Records to process START
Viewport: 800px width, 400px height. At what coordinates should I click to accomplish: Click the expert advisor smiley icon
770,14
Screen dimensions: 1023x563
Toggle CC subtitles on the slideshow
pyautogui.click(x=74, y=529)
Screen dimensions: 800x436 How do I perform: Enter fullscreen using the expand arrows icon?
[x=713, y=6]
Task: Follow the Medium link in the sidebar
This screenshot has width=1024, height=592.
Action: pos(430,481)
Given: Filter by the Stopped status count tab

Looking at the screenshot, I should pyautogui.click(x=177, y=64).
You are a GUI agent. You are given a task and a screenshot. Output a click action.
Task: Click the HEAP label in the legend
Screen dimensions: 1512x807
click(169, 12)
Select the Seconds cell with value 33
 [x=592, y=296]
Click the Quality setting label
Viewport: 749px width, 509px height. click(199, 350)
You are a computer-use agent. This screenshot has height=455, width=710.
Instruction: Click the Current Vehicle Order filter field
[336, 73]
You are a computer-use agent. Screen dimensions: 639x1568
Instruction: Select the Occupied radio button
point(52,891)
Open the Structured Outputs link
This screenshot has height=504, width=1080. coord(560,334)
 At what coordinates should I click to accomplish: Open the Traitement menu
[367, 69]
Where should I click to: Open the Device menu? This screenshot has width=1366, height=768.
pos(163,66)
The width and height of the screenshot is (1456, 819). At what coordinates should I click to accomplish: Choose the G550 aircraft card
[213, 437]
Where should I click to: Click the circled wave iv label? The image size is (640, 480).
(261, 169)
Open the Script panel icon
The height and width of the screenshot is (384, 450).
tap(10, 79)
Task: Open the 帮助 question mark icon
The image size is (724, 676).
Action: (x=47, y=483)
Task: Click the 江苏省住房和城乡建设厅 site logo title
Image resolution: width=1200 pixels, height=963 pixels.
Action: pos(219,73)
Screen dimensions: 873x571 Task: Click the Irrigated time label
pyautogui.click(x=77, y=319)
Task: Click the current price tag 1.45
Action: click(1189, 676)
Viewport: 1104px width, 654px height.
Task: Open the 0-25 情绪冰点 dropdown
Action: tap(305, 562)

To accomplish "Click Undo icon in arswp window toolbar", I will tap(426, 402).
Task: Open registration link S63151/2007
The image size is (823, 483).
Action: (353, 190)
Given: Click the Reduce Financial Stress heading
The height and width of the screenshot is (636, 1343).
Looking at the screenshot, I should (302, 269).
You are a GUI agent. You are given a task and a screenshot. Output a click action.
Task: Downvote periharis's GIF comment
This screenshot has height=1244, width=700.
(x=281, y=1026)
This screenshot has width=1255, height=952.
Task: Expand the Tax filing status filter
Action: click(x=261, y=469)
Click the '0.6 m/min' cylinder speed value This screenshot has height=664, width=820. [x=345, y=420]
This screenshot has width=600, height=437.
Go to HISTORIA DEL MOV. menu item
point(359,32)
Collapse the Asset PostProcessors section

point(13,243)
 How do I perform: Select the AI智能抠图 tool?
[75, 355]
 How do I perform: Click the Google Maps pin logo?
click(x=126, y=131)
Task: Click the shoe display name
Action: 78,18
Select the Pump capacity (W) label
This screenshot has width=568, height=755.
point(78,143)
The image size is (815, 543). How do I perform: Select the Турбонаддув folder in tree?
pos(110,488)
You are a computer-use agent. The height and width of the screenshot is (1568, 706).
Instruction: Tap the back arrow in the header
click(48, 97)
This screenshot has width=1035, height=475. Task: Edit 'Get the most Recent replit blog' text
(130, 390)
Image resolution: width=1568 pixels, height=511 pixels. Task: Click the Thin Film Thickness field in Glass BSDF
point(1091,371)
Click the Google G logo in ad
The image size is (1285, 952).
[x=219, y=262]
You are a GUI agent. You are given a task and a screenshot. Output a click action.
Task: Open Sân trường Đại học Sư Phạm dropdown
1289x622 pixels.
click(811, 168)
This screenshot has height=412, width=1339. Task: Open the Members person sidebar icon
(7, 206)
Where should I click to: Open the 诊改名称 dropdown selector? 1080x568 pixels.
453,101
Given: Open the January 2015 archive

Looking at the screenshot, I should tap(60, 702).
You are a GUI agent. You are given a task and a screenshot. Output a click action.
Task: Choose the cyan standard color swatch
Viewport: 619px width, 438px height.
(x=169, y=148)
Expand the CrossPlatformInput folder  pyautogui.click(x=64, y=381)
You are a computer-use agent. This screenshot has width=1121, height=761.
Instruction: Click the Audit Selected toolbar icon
Records to process END
Go through the entries above and write each one out exactly.

* [Response box]
Viewport: 800px width, 400px height. At what coordinates should I click to accomplish: Click the expert advisor smiley icon
770,14
Screen dimensions: 1023x563
Toggle CC subtitles on the slideshow
pyautogui.click(x=74, y=529)
Screen dimensions: 800x436 How do I perform: Enter fullscreen using the expand arrows icon?
[x=713, y=6]
Task: Follow the Medium link in the sidebar
This screenshot has width=1024, height=592.
Action: pos(430,481)
Given: Filter by the Stopped status count tab

Looking at the screenshot, I should pyautogui.click(x=177, y=64).
You are a GUI agent. You are given a task and a screenshot. Output a click action.
Task: Click the HEAP label in the legend
Screen dimensions: 1512x807
click(169, 12)
Select the Seconds cell with value 33
 [x=592, y=296]
Click the Quality setting label
Viewport: 749px width, 509px height. click(199, 350)
You are a computer-use agent. This screenshot has height=455, width=710.
Instruction: Click the Current Vehicle Order filter field
[336, 73]
You are a computer-use agent. Screen dimensions: 639x1568
Instruction: Select the Occupied radio button
point(52,891)
Open the Structured Outputs link
This screenshot has height=504, width=1080. coord(560,334)
 At what coordinates should I click to accomplish: Open the Traitement menu
[367, 69]
Where should I click to: Open the Device menu? This screenshot has width=1366, height=768.
pos(163,66)
The width and height of the screenshot is (1456, 819). At what coordinates should I click to accomplish: Choose the G550 aircraft card
[213, 437]
Where should I click to: Click the circled wave iv label? The image size is (640, 480).
(261, 169)
Open the Script panel icon
The height and width of the screenshot is (384, 450).
tap(10, 79)
Task: Open the 帮助 question mark icon
The image size is (724, 676).
Action: (x=47, y=483)
Task: Click the 江苏省住房和城乡建设厅 site logo title
Image resolution: width=1200 pixels, height=963 pixels.
Action: pos(219,73)
Screen dimensions: 873x571 Task: Click the Irrigated time label
pyautogui.click(x=77, y=319)
Task: Click the current price tag 1.45
Action: click(1189, 676)
Viewport: 1104px width, 654px height.
Task: Open the 0-25 情绪冰点 dropdown
Action: tap(305, 562)

To accomplish "Click Undo icon in arswp window toolbar", I will tap(426, 402).
Task: Open registration link S63151/2007
The image size is (823, 483).
Action: (353, 190)
Given: Click the Reduce Financial Stress heading
The height and width of the screenshot is (636, 1343).
Looking at the screenshot, I should (302, 269).
You are a GUI agent. You are given a task and a screenshot. Output a click action.
Task: Downvote periharis's GIF comment
This screenshot has height=1244, width=700.
(x=281, y=1026)
This screenshot has width=1255, height=952.
Task: Expand the Tax filing status filter
Action: click(x=261, y=469)
Click the '0.6 m/min' cylinder speed value This screenshot has height=664, width=820. [x=345, y=420]
This screenshot has width=600, height=437.
Go to HISTORIA DEL MOV. menu item
point(359,32)
Collapse the Asset PostProcessors section

point(13,243)
 How do I perform: Select the AI智能抠图 tool?
[75, 355]
 How do I perform: Click the Google Maps pin logo?
click(x=126, y=131)
Task: Click the shoe display name
Action: 78,18
Select the Pump capacity (W) label
This screenshot has width=568, height=755.
point(78,143)
The image size is (815, 543). How do I perform: Select the Турбонаддув folder in tree?
pos(110,488)
You are a computer-use agent. The height and width of the screenshot is (1568, 706).
Instruction: Tap the back arrow in the header
click(48, 97)
This screenshot has width=1035, height=475. Task: Edit 'Get the most Recent replit blog' text
(130, 390)
Image resolution: width=1568 pixels, height=511 pixels. Task: Click the Thin Film Thickness field in Glass BSDF
point(1091,371)
Click the Google G logo in ad
The image size is (1285, 952).
[x=219, y=262]
You are a GUI agent. You are given a task and a screenshot. Output a click action.
Task: Open Sân trường Đại học Sư Phạm dropdown
1289x622 pixels.
click(811, 168)
This screenshot has height=412, width=1339. Task: Open the Members person sidebar icon
(7, 206)
Where should I click to: Open the 诊改名称 dropdown selector? 1080x568 pixels.
453,101
Given: Open the January 2015 archive

Looking at the screenshot, I should tap(60, 702).
You are a GUI agent. You are given a task and a screenshot. Output a click action.
Task: Choose the cyan standard color swatch
Viewport: 619px width, 438px height.
(x=169, y=148)
Expand the CrossPlatformInput folder  pyautogui.click(x=64, y=381)
You are a computer-use agent. This screenshot has width=1121, height=761.
Instruction: Click the Audit Selected toolbar icon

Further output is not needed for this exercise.